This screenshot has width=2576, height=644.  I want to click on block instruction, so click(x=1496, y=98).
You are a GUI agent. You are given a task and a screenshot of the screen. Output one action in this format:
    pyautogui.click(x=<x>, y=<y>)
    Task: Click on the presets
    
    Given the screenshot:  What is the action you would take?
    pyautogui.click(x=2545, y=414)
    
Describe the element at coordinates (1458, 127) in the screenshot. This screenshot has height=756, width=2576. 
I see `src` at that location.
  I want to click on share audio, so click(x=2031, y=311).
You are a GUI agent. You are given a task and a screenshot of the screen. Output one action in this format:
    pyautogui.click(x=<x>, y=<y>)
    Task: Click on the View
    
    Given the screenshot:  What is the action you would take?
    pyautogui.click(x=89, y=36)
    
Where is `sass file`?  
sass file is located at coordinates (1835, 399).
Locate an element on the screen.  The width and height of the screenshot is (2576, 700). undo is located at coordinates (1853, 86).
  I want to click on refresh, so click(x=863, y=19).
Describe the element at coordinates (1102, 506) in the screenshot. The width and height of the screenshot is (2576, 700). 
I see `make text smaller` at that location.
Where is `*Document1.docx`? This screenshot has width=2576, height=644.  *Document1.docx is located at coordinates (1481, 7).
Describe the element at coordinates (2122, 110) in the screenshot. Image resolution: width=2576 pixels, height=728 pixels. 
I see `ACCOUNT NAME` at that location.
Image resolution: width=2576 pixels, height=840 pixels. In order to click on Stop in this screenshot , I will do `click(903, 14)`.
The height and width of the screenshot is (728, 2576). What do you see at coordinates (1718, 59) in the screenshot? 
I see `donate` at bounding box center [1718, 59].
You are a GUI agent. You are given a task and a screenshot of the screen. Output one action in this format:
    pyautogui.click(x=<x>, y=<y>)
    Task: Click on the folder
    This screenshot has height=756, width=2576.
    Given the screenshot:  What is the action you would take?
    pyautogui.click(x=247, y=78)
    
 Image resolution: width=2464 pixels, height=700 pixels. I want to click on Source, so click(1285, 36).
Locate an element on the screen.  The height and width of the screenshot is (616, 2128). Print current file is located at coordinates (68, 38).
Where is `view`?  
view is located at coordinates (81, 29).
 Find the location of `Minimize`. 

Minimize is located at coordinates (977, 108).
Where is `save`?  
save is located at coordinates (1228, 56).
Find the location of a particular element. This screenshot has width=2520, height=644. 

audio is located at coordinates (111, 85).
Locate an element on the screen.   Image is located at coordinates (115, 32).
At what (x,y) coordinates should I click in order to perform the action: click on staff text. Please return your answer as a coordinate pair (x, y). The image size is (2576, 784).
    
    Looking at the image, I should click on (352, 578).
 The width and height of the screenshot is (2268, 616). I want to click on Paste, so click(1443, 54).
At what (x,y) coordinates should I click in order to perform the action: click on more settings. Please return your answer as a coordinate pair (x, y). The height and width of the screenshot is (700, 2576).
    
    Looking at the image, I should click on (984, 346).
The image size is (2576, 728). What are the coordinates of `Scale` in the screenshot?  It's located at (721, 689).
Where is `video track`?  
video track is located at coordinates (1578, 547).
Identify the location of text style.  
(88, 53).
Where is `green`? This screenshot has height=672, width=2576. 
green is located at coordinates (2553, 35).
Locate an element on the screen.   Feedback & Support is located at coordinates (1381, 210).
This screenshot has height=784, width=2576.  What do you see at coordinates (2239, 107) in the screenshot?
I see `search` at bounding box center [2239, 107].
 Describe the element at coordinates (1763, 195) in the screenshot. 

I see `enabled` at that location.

______

• [CHALLENGE] Copy all of the data above word for word, with nothing changed, added, or left out.

• [CORRECT OUTPUT]
This screenshot has width=2576, height=644.  I want to click on block instruction, so click(x=1496, y=98).
You are a GUI agent. You are given a task and a screenshot of the screen. Output one action in this format:
    pyautogui.click(x=<x>, y=<y>)
    Task: Click on the presets
    
    Given the screenshot:  What is the action you would take?
    pyautogui.click(x=2545, y=414)
    
Describe the element at coordinates (1458, 127) in the screenshot. This screenshot has height=756, width=2576. 
I see `src` at that location.
  I want to click on share audio, so click(x=2031, y=311).
You are a GUI agent. You are given a task and a screenshot of the screen. Output one action in this format:
    pyautogui.click(x=<x>, y=<y>)
    Task: Click on the View
    
    Given the screenshot:  What is the action you would take?
    pyautogui.click(x=89, y=36)
    
Where is `sass file`?  
sass file is located at coordinates (1835, 399).
Locate an element on the screen.  The width and height of the screenshot is (2576, 700). undo is located at coordinates (1853, 86).
  I want to click on refresh, so click(x=863, y=19).
Describe the element at coordinates (1102, 506) in the screenshot. The width and height of the screenshot is (2576, 700). 
I see `make text smaller` at that location.
Where is `*Document1.docx`? This screenshot has width=2576, height=644.  *Document1.docx is located at coordinates (1481, 7).
Describe the element at coordinates (2122, 110) in the screenshot. Image resolution: width=2576 pixels, height=728 pixels. 
I see `ACCOUNT NAME` at that location.
Image resolution: width=2576 pixels, height=840 pixels. In order to click on Stop in this screenshot , I will do `click(903, 14)`.
The height and width of the screenshot is (728, 2576). What do you see at coordinates (1718, 59) in the screenshot? 
I see `donate` at bounding box center [1718, 59].
You are a GUI agent. You are given a task and a screenshot of the screen. Output one action in this format:
    pyautogui.click(x=<x>, y=<y>)
    Task: Click on the folder
    This screenshot has height=756, width=2576.
    Given the screenshot:  What is the action you would take?
    pyautogui.click(x=247, y=78)
    
 Image resolution: width=2464 pixels, height=700 pixels. I want to click on Source, so click(1285, 36).
Locate an element on the screen.  The height and width of the screenshot is (616, 2128). Print current file is located at coordinates (68, 38).
Where is `view`?  
view is located at coordinates (81, 29).
 Find the location of `Minimize`. 

Minimize is located at coordinates (977, 108).
Where is `save`?  
save is located at coordinates (1228, 56).
Find the location of a particular element. This screenshot has width=2520, height=644. 

audio is located at coordinates (111, 85).
Locate an element on the screen.   Image is located at coordinates (115, 32).
At what (x,y) coordinates should I click in order to perform the action: click on staff text. Please return your answer as a coordinate pair (x, y). The image size is (2576, 784).
    
    Looking at the image, I should click on (352, 578).
 The width and height of the screenshot is (2268, 616). I want to click on Paste, so click(1443, 54).
At what (x,y) coordinates should I click in order to perform the action: click on more settings. Please return your answer as a coordinate pair (x, y). The height and width of the screenshot is (700, 2576).
    
    Looking at the image, I should click on (984, 346).
The image size is (2576, 728). What are the coordinates of `Scale` in the screenshot?  It's located at (721, 689).
Where is `video track`?  
video track is located at coordinates (1578, 547).
Identify the location of text style.  
(88, 53).
Where is `green`? This screenshot has height=672, width=2576. 
green is located at coordinates (2553, 35).
Locate an element on the screen.   Feedback & Support is located at coordinates (1381, 210).
This screenshot has height=784, width=2576.  What do you see at coordinates (2239, 107) in the screenshot?
I see `search` at bounding box center [2239, 107].
 Describe the element at coordinates (1763, 195) in the screenshot. 

I see `enabled` at that location.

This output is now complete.